I just finished reading Born Standing Up, Steve Martin’s memoir of his career as a stand-up comedian. Although he quit stand-up more than 30 years ago, many of the performances that launched his movie and writing career stand out as memorable still. (I think) I vaguely recall my brother telling me of Martin’s performances in Nashville in the mid-1970s and I specifically remember my brother’s impressions of “Let’s Get Small.” But in Born Standing Up, Martin recalls two Nashville gigs that he cites as remarkable in the development of his act.
The first was at Vanderbilt, where he says he played “in a classroom with a stage at one end.” According to Martin, the show went fine, but when it was over the crowd, of about 100, didn’t leave.

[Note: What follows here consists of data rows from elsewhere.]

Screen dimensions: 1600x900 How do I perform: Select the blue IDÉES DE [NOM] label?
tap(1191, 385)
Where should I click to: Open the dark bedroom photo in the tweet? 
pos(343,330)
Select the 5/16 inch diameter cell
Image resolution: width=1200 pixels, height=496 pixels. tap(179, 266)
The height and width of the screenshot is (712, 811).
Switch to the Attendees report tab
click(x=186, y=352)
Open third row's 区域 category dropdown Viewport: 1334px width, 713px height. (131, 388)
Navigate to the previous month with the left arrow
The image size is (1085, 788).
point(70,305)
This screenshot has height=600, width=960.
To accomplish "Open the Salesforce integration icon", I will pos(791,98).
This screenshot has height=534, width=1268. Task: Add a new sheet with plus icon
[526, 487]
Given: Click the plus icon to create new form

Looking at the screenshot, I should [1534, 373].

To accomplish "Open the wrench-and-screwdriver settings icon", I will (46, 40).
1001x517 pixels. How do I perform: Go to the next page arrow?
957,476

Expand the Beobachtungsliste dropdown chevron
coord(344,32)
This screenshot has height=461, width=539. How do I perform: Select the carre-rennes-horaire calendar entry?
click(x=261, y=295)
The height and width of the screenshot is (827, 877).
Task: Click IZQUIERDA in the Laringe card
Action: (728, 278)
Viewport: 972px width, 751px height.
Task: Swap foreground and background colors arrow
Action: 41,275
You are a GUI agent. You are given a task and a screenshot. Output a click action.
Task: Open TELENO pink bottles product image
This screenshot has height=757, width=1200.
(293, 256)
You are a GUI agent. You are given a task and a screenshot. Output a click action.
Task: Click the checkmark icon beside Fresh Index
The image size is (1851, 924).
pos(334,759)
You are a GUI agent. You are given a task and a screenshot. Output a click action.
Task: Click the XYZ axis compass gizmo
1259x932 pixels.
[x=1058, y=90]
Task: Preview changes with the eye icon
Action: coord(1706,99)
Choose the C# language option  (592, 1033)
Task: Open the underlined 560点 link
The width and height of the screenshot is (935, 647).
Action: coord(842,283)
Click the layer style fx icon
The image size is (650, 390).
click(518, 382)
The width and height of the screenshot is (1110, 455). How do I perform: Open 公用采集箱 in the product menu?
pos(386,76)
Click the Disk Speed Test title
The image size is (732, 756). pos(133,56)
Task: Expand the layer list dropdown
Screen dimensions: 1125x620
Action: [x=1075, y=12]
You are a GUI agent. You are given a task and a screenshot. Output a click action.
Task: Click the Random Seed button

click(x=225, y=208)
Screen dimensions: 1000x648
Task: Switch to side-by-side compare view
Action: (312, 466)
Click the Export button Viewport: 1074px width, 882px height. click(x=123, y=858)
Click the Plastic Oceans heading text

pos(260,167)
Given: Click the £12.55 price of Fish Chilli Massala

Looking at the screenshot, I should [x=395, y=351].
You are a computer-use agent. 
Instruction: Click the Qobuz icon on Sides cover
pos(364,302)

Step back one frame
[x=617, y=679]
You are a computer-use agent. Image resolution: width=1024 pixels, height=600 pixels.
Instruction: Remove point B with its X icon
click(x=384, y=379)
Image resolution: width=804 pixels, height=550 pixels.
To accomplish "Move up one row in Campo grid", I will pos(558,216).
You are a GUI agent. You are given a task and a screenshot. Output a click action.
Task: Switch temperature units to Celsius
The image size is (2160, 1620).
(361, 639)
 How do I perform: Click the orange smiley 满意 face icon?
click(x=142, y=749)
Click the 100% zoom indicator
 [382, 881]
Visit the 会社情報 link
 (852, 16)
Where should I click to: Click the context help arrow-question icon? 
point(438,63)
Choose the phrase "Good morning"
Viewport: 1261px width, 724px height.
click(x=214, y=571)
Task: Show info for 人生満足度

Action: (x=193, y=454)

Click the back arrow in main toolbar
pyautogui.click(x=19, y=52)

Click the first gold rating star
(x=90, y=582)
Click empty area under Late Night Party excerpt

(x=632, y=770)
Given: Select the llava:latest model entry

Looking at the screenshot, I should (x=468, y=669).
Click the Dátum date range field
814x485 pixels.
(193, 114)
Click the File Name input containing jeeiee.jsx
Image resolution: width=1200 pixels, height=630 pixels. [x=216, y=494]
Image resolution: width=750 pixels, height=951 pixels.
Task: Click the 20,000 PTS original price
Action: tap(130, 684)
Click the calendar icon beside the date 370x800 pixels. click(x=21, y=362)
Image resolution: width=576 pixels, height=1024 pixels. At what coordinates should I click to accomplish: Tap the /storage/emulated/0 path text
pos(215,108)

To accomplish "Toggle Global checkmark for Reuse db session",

“Then I realized there were no exits from the stage and the only way out was to go through the audience. So I kept talking. I passed among them, ad-libbing comments along the way. I walked out into the hallway, trying to finish the show, but they followed me there, too. A reluctant pied piper. I went outside onto the campus, and they stayed right behind me. I came across a drained swimming pool. I asked the audience to get into it – “Everybody into the pool!” – and they did. Then I said I was going to swim across the top of them, and the crowd knew exactly what to do: I was passed hand over hand as I did the crawl. That night I went to bed feeling I had entered new comic territory.”
The second episode was at the Exit/In which he describes “as a low-ceiling box, painted black inside, with two noisy smoke eaters hanging from the ceiling, to no avail.” Martin said during this tour stop, he realized that he was selling tickets without hit records as the Exit/In shows were “oversold, riotous and packed tight.” He again took to the streets at the end of the shows, one time taking the crowd to McDonalds, another to a club across the street to watch another act. As he remembered, “Even though I had done the act hundreds of times, it became new to me this hot, muggy week in Nashville. The disparate elements I’d begun with ten years before had become unified, my road experience had made me tough as steel, and I had total command of my material. But most important, I felt really, really funny.”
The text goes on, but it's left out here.